> _Work instruction_:
Repeat exactly the line containing "274x593 pixels." and every line after it in the entries, and nothing besides.

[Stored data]
*** Block opens ***

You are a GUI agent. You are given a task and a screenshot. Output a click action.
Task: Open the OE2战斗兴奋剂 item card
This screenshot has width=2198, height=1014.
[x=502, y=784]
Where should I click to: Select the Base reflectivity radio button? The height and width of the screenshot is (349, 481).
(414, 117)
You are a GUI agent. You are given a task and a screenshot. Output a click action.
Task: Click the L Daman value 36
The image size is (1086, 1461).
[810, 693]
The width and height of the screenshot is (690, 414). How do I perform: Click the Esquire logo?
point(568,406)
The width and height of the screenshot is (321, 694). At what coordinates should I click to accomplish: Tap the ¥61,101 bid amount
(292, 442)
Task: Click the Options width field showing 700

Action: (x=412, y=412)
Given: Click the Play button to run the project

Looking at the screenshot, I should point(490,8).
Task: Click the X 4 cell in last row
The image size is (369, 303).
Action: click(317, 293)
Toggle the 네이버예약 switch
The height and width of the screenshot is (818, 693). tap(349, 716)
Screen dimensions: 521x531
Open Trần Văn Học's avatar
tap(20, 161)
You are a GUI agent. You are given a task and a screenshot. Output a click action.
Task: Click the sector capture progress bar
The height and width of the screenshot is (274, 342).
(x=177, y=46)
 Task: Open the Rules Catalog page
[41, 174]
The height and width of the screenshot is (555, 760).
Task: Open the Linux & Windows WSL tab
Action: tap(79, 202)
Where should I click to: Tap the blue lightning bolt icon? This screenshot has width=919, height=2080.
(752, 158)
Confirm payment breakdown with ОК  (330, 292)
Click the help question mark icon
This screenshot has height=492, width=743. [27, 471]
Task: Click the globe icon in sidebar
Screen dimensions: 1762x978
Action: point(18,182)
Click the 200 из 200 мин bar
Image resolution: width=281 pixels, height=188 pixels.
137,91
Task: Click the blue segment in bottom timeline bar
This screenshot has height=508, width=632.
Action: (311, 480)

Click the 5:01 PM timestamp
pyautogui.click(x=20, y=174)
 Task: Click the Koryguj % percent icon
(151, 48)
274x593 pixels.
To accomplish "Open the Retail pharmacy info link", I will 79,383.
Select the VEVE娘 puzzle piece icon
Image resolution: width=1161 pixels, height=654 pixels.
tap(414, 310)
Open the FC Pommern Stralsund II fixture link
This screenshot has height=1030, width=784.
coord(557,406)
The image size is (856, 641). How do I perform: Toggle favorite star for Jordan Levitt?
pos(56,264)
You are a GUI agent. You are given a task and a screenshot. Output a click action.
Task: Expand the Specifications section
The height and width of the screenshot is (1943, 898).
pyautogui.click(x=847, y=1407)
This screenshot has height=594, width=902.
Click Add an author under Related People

*** Block closes ***

> _Answer section_:
274x593 pixels.
To accomplish "Open the Retail pharmacy info link", I will 79,383.
Select the VEVE娘 puzzle piece icon
Image resolution: width=1161 pixels, height=654 pixels.
tap(414, 310)
Open the FC Pommern Stralsund II fixture link
This screenshot has height=1030, width=784.
coord(557,406)
The image size is (856, 641). How do I perform: Toggle favorite star for Jordan Levitt?
pos(56,264)
You are a GUI agent. You are given a task and a screenshot. Output a click action.
Task: Expand the Specifications section
The height and width of the screenshot is (1943, 898).
pyautogui.click(x=847, y=1407)
This screenshot has height=594, width=902.
Click Add an author under Related People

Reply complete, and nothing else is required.